I need an exact copy of the lines from the one containing "Given: Click the Fikir Birliği column header" through the end of the records, without any pictures.

┌─ Records provided

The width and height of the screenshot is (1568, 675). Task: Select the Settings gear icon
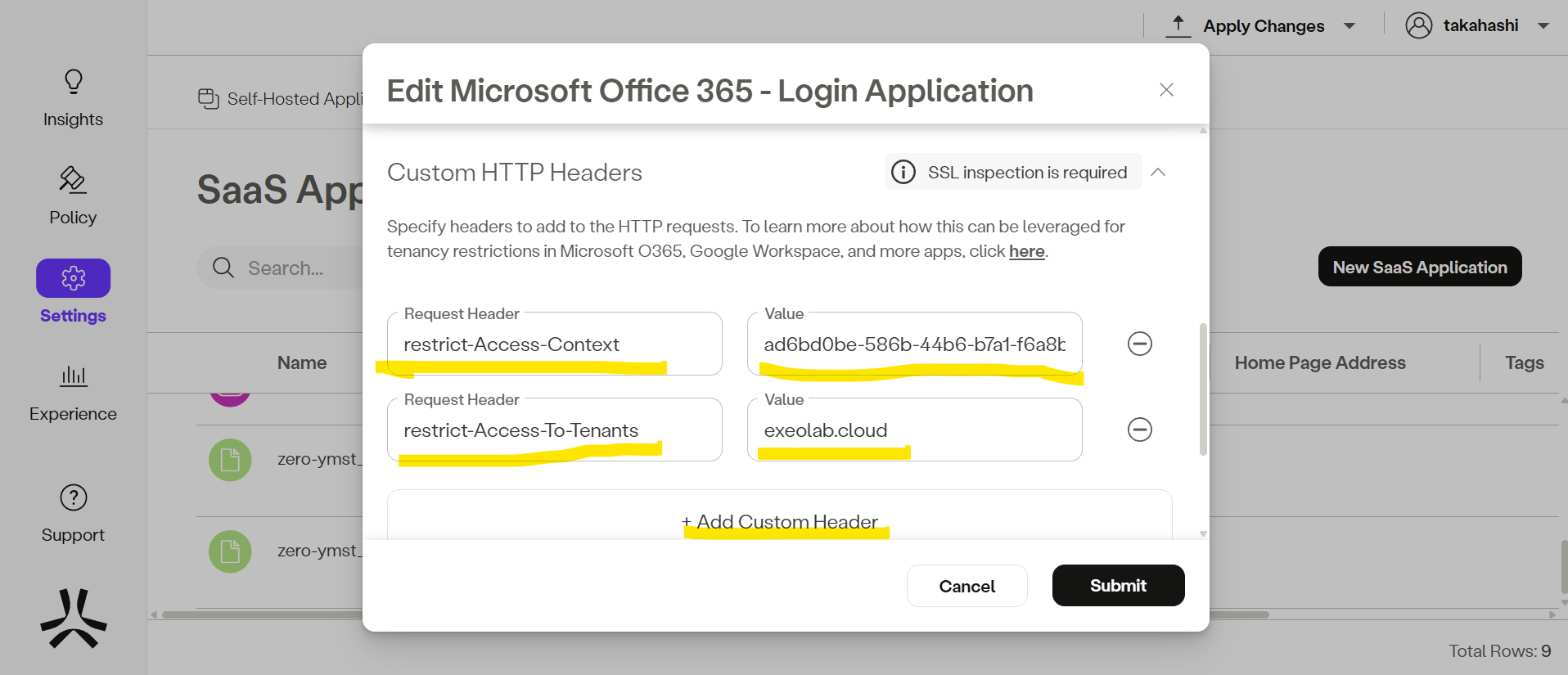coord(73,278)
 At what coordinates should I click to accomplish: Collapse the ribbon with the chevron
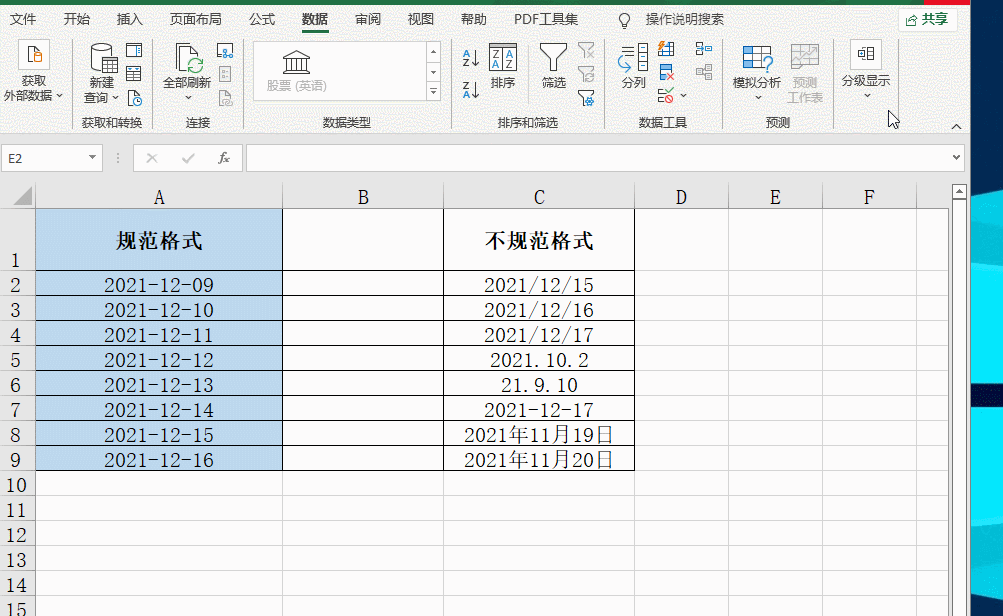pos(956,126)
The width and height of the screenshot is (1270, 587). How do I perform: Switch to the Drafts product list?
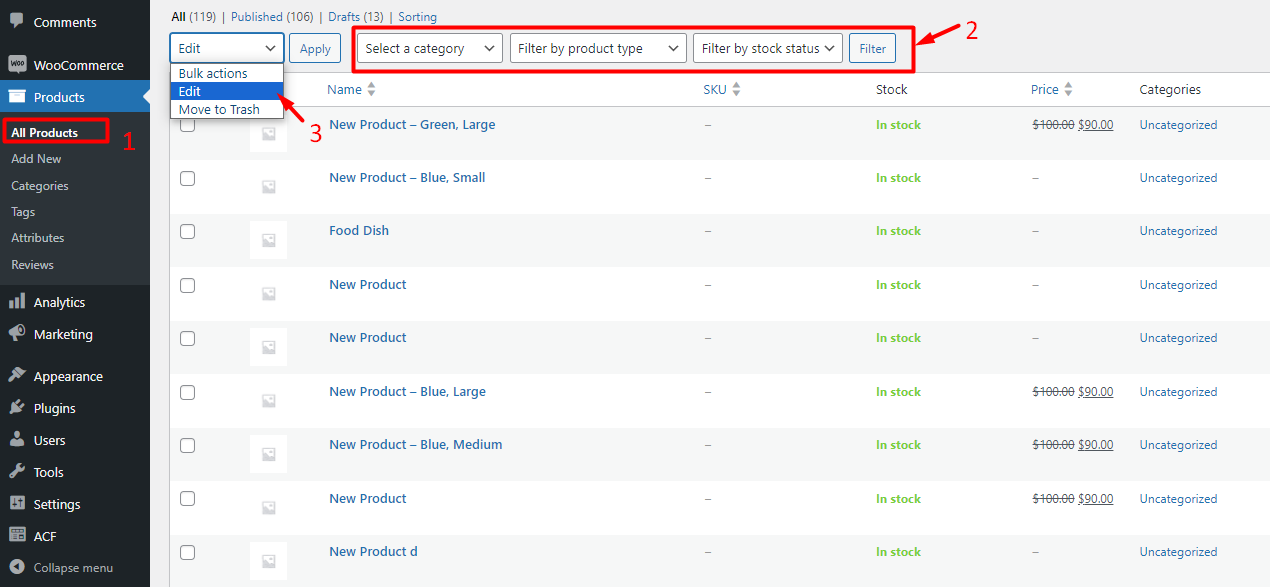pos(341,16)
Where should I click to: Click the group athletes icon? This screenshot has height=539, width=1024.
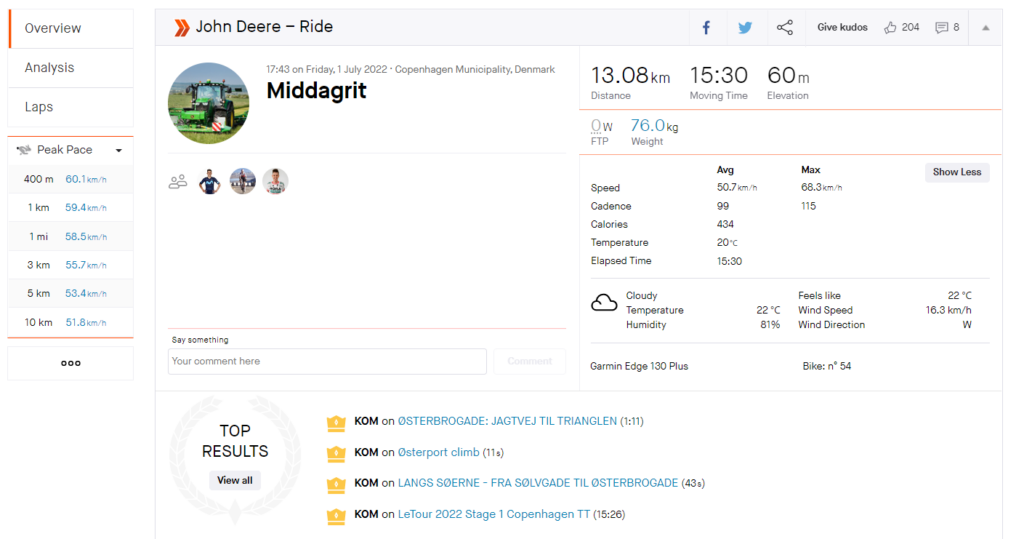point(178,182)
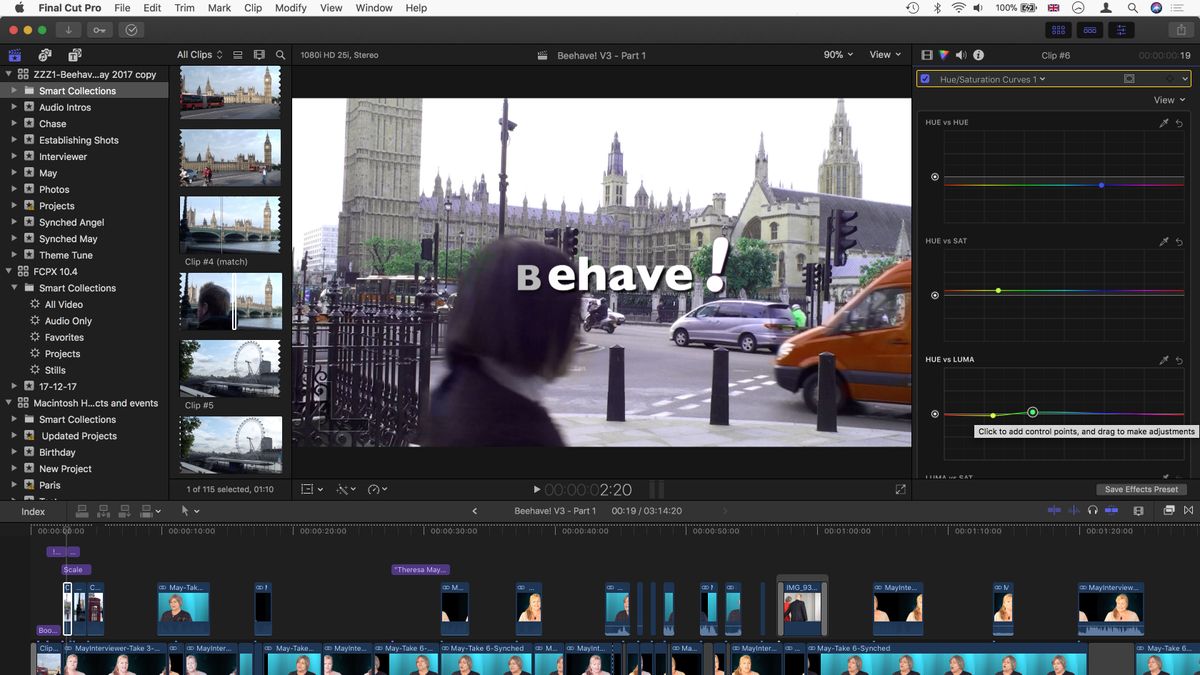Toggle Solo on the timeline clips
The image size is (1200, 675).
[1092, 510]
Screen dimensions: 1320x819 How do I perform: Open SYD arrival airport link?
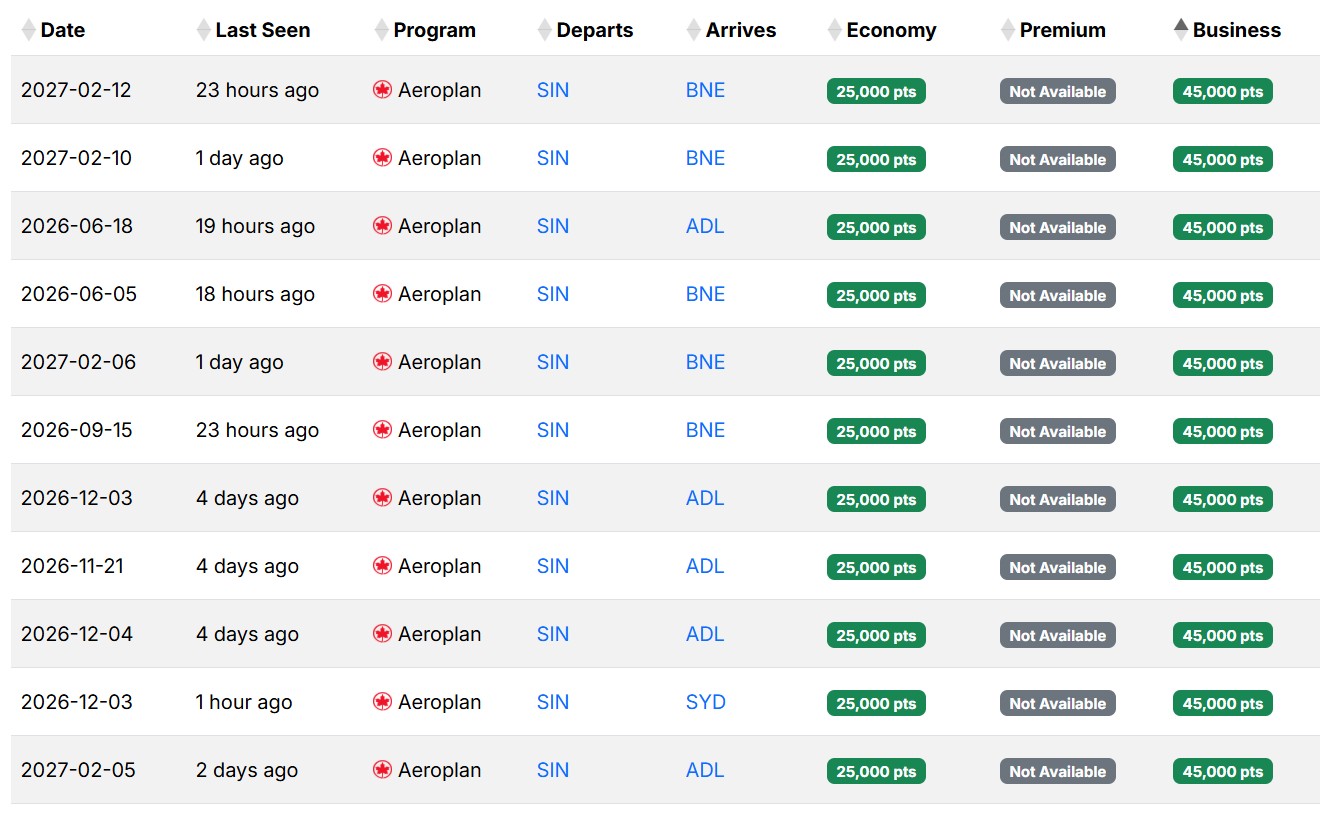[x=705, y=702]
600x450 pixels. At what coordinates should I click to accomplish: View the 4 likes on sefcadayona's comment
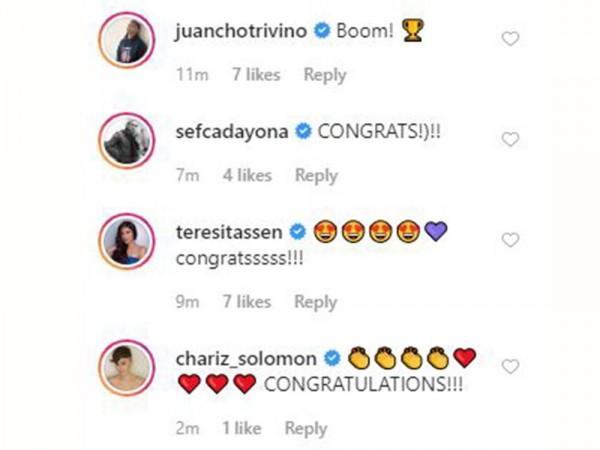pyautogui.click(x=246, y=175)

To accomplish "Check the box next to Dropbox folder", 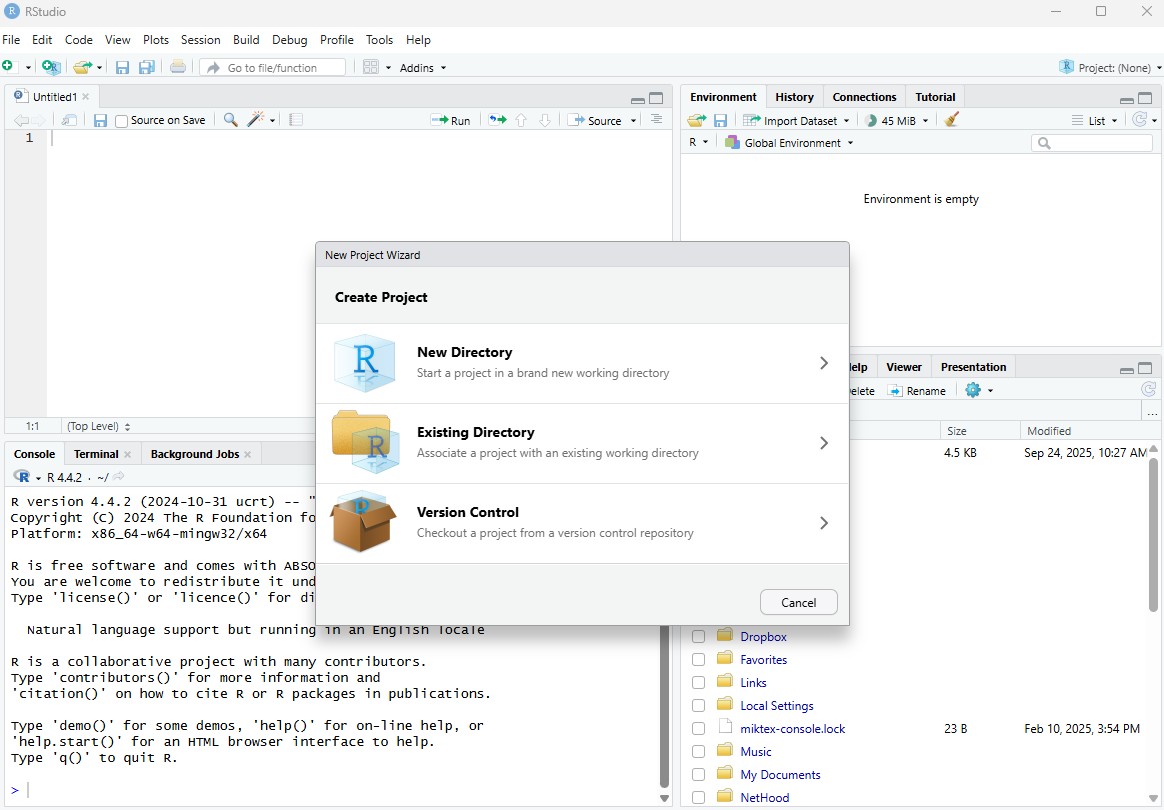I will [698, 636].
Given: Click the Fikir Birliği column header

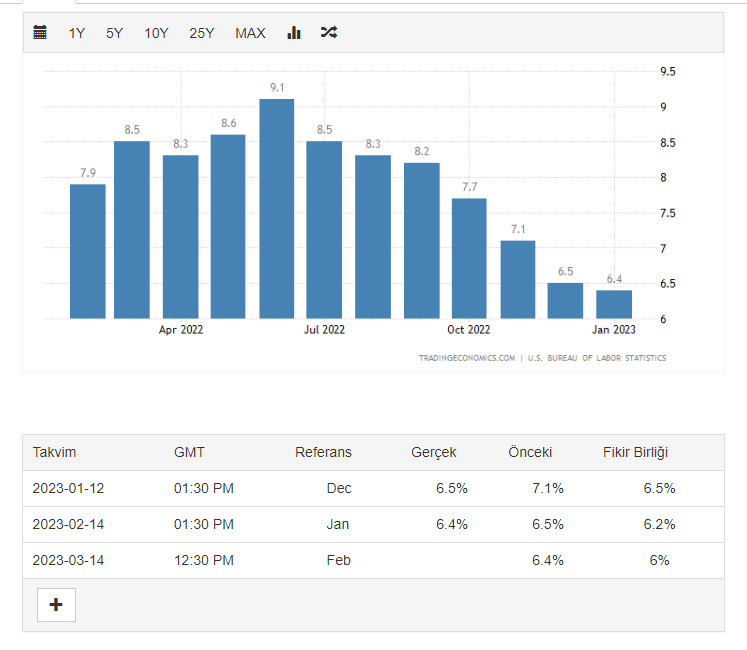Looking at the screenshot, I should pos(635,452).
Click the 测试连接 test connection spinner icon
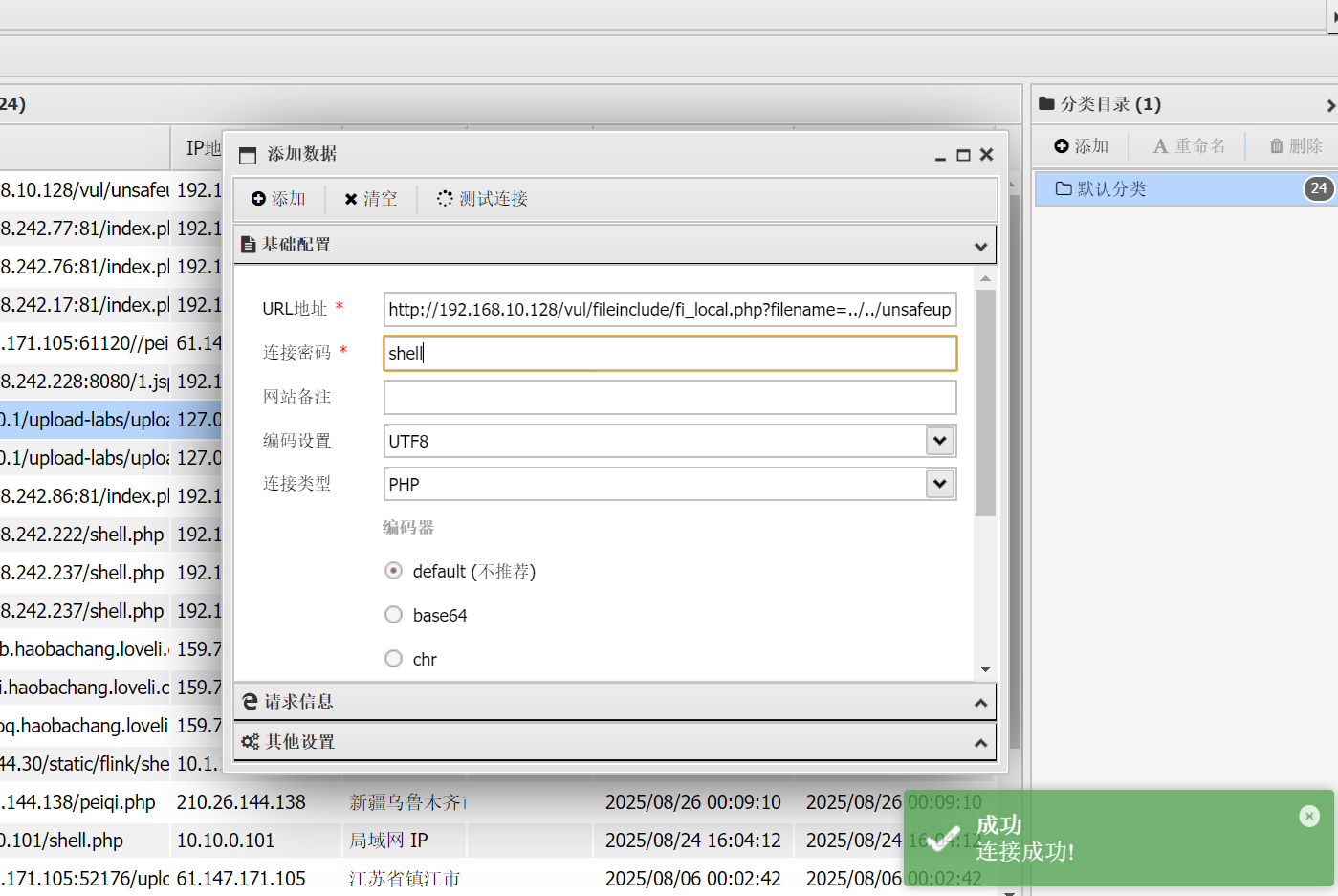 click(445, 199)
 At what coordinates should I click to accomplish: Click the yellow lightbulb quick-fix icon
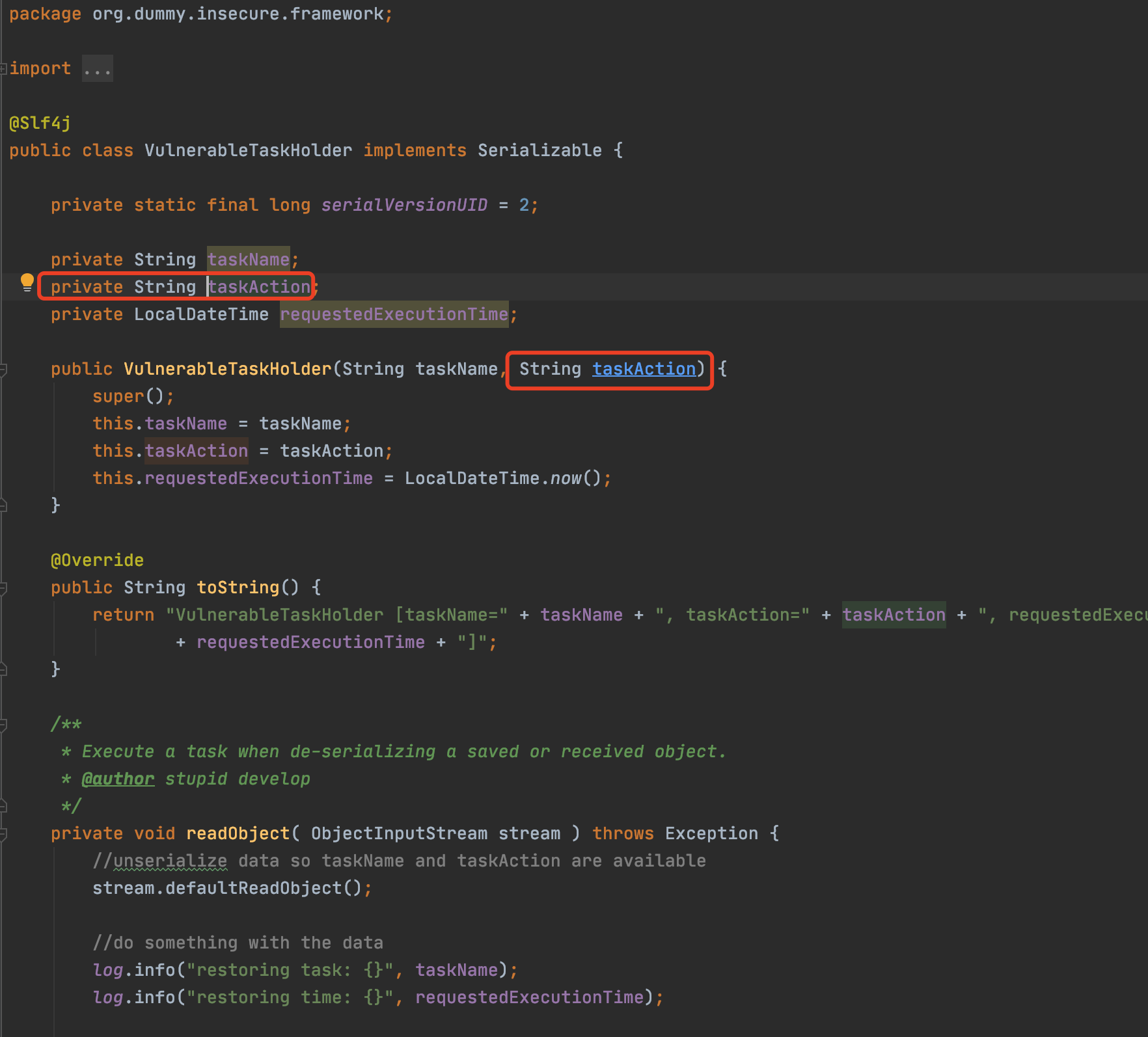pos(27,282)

└─

◆ Response below ◆
Given: Click the Fikir Birliği column header

Looking at the screenshot, I should pos(635,452).
Click the 测试连接 test connection spinner icon
 click(445, 199)
 At what coordinates should I click to accomplish: Click the yellow lightbulb quick-fix icon
pos(27,282)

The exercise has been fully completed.